江舸皮肤很好,原本后颈这里也该是白净的,但此时,腺体周围布满针孔,红肿殷血,看起来触目惊心。
“前辈。”何南雪想要伸手触碰一下,又担心刚结的薄薄血痂会再度破裂,手指蜷了蜷,复而收回。
江舸拽着自己的衣服,免得弹上去影响他观察:“嗯?”
何南雪压下呼吸中起伏的情绪,声音平缓温和:“下次再有这样的突发情况,可以让我帮你注射。”
“……”江舸轻咳一声,知道应该是自己刚刚胡乱扎的“杰作”被发现了,料想应该不是什么好场面,难道流血了?
但是谁知道下次还会不会碰到,沾雪总不能那么倒霉吧,每次遇到他都是这种情况,被迫充当救世超人。
暗暗腹诽,他含糊应着:“昂。”
正待他想问问看完没有,发现什么了,能不能看出大概什么时候能稳定的时候,身前忽有一道阴影笼下。
江舸一愣。
何南雪已经在他身前蹲了下来。
他单膝屈折,矮身蹲下,抬眼看着江舸。
“前辈,你的情况并不好,长久来说,需要去看医生。吃药也好,开专门的针剂也好,让医生为你调理。”
“短的来说,发展到这一地步后要想稳定下来,需要至少半个小时的隔离冷置。”
他说得严肃认真,江舸听得呆了呆。
什么调理,不就是个先天的老毛病么。
而且要是这么严重……
“——那今天的开幕仪式我……”
他越说声音越轻。
自打入联盟起,他就没缺席过每个比赛季的开幕,他也不觉得在自己退役前会有缺席的一天。
难道今天……他真的要错过?
“今天,先暂时采取别的办法稳定下来吧。”
何南雪的嗓音依旧和缓,他单手按在江舸身侧的沙发上,微微仰首,望着江舸。
那双漆色的眸中似乎蕴着平静的湖,四目相对,江舸觉得自己杂乱的心绪都被带得沉静下来。

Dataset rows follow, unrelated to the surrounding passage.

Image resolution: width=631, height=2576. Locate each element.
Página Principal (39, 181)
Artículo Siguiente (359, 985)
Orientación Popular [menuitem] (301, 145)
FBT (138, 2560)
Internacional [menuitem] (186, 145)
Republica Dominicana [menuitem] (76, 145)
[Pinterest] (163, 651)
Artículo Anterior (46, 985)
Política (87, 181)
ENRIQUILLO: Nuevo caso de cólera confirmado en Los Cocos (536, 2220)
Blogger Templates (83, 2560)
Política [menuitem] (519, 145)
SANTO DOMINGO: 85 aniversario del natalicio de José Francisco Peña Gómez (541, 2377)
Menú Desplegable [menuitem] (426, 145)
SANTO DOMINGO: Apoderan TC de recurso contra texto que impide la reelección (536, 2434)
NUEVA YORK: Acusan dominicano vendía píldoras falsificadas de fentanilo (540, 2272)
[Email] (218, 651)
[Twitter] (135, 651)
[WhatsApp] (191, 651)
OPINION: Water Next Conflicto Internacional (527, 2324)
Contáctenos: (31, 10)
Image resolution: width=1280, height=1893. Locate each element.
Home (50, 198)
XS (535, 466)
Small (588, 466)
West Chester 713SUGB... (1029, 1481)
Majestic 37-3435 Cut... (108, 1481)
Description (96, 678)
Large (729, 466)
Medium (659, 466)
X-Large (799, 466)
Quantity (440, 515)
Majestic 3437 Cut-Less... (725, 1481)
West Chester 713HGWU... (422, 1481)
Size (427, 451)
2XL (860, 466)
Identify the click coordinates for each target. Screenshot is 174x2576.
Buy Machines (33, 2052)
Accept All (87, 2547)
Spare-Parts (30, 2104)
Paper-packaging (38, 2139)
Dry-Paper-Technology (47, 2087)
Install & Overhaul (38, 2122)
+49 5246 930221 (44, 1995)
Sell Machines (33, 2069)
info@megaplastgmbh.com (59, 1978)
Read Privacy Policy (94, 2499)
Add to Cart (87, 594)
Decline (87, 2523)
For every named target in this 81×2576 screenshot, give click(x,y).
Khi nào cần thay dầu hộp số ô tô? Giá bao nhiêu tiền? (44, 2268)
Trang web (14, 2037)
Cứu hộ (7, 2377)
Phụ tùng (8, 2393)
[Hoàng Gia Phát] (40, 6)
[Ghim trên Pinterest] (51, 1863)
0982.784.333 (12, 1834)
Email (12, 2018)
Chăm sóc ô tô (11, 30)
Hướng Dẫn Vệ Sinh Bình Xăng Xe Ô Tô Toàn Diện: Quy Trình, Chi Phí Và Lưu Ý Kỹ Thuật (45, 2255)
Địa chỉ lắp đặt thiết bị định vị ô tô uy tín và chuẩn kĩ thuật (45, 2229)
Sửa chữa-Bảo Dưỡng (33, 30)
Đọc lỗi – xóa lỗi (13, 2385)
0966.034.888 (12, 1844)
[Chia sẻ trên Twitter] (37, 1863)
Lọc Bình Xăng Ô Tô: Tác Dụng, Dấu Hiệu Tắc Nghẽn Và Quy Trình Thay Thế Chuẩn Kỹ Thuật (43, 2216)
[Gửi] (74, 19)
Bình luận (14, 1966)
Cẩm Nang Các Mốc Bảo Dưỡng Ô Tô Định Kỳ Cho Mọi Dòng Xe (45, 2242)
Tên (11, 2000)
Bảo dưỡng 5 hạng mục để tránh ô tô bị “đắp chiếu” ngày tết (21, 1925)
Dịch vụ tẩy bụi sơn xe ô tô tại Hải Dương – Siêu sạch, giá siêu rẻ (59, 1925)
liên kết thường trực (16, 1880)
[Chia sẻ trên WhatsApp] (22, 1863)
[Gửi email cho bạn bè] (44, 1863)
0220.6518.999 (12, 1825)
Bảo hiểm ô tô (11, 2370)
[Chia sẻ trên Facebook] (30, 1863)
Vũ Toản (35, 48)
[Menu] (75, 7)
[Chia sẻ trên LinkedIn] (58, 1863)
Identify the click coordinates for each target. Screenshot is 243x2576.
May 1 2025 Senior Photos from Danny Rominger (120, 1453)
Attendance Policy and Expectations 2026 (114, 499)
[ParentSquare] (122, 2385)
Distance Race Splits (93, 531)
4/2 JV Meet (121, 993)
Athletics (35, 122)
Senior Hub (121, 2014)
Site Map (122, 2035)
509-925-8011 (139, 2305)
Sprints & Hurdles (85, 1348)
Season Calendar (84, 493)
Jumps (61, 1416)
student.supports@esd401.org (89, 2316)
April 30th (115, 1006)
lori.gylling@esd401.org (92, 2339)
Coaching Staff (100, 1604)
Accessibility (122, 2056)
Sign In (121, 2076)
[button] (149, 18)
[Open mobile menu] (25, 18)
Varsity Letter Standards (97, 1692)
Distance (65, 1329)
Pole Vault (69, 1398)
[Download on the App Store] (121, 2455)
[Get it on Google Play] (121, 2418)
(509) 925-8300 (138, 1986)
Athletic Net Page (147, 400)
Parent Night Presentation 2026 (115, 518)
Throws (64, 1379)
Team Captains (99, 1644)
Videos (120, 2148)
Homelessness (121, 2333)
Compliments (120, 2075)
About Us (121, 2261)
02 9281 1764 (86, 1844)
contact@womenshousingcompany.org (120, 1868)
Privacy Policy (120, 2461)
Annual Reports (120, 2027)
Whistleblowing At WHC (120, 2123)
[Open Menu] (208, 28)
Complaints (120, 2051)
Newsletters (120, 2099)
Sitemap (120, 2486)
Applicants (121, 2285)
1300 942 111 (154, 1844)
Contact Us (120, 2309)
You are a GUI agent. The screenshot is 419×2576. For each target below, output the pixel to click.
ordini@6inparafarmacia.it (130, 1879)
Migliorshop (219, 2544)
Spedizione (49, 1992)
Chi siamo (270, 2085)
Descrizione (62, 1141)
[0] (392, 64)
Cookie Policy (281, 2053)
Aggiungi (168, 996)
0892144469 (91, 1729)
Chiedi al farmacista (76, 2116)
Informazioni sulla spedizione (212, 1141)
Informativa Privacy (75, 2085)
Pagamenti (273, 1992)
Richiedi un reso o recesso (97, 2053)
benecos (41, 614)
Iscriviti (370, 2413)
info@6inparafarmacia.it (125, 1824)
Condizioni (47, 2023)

意识到他在暗示什么,江舸张了张嘴,但半个音节也发不出来。
何南雪很好,也正因为很好,他不想再三麻烦人家。
但是,他也不想就此放弃这次的开幕仪式。
心中天人交战,一边是良心,一边是追求,这抉择太困难。
轻微的衣料摩擦声传来,江舸下意识看去,眼神倏地凝住。
何南雪单膝跪在地上,队服外套下滑落在臂弯处,T恤领口侧偏,他将颈侧的发丝捋向了一边,露出脖颈处的皮肤。
他没有转身背对江舸,而是就维持着这么面对面的姿势,亲自将对于Alpha来说,绝对私密、绝对不容他人染指的禁地,展现在了江舸面前。
他低垂着头,面容和表情都隐在阴影中,本该晦暗冰冷的气氛,江舸却没感受到半分的不适和攻击。
他所能看到的,只有伏低敞亮的轻柔,他所能接收到的,全部都是名为包容和顺从的反馈。
边侠的队服用色是大片的黑,和少量的金。在墨一般的黑色映衬下,那皮肤白得刺眼。
江舸心跳忽地漏了一拍。
他说不上来是为什么,但就是觉得,好像有哪里不太对了。
胸腔中仿佛有什么动物在不知疲惫地奔跑,扰得他心脏剧烈跳动着。
随着情绪的起伏,周围信息素的浓度也陡地变了,何南雪捕捉着这一变化,饶是神经已经细细密密起了一层尖刺,姿态也依旧没有半分动摇。
他稍稍向前,略一抬头,发丝羽毛般轻轻拂过江舸下颌。
“前辈,快一些,我赶时间。”
这语气随意、半玩笑半缓和气氛的提醒,彻底把在犹豫和出神中摇摆的江舸给叫醒。
他喉咙滚了滚,咽下了一万句浅白的感谢,复杂的心绪翻腾又落下,重重拍打在心海的礁石上。
最终,江舸什么也没说,微俯下身,咬上了何南雪的脖颈。
不同于上一次,他的神智全在,意识清醒无比。
所以,他能敏锐感知到在唇齿接触到那片皮肤时,面前人轻微的一颤,和倏然乱了瞬间的呼吸。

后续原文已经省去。